Related Posts in WordPress with Vector Embedding

Since my 10 year old related posts plugin can’t even be downloaded anymore because of a security vulnerability, I figure it’s time to bring related posts into the ✨ AI era ✨ with vector embedding. Surprisingly, I didn’t find any WordPress plugins to do that, so – inspired by TomBot2000, who did this for a static site – I’m going to do it for WordPress.

What Is Vector Embedding?

By contrast with a lot of old-style related posts plugins, which compare similarity at the word level, vector embedding uses neural networks to plot a piece of text in semantic space, meaning you’re going to get much more meaningful recommendations.

An embedding model, like a GPT, is trained on a large corpus of text. But unlike GPTs, who then predict text, an embedding model just plots the input in some n-dimensional space of meaning. For example, “cat” and “feline” would occupy nearly the same point; “cat” and “dog” somewhat nearby, but “cat” and – say – “vestibule” would be very far apart. These are the sorts of distinctions that an old-style word-level plugin isn’t able to make.

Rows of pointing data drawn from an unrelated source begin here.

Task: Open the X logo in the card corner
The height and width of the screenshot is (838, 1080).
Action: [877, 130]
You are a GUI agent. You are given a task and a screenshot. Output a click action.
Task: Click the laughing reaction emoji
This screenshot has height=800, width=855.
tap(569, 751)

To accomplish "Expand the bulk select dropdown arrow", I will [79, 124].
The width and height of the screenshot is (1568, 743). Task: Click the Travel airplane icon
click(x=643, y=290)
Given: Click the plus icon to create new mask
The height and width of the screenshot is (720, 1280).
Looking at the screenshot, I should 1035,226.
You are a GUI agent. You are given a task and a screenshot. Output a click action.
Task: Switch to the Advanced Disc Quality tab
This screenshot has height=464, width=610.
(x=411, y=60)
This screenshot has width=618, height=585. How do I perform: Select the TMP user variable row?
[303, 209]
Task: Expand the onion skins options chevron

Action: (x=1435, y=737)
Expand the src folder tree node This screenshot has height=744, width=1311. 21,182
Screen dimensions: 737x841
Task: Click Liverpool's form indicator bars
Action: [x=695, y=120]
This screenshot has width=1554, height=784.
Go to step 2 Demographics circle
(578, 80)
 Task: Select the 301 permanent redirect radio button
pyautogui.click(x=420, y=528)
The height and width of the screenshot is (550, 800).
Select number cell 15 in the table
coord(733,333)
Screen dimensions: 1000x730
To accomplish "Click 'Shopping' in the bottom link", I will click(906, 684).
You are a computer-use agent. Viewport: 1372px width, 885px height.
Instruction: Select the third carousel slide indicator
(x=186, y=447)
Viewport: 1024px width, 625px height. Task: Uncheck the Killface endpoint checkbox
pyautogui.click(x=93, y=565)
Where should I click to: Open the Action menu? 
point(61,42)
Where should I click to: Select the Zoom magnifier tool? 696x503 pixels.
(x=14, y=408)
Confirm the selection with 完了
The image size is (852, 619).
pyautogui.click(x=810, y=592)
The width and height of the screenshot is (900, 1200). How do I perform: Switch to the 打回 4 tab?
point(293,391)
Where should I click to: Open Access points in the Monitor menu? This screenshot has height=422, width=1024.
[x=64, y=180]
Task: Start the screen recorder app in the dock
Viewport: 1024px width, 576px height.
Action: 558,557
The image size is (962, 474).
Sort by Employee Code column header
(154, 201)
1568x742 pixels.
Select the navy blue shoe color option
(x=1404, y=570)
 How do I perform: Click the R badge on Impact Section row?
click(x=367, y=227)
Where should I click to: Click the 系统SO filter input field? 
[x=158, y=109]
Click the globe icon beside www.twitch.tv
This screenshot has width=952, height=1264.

The result of generating an embedding is a point in n-dimensional semantic space, some list of n numbers normalized between -1 and 1 that locate the meaning of your text. The nice part is that once you have the embeddings, you can calculate semantic distance between two pieces of text very easily as the distance between two points in that n-dimensional space¹ – and this is how Twitter’s “See similar posts” button works so well and so quickly.

Generating Vector Embeddings For New Posts

To make this work for us, we’ll have to:

Write a function to retrieve embeddings from the OpenAI API
Hook it into WordPress to execute every time we publish or update a post
Cache the resulting embedding
Calculate distances to other posts and display the top three
Go back and generate embeddings for existing posts (next section)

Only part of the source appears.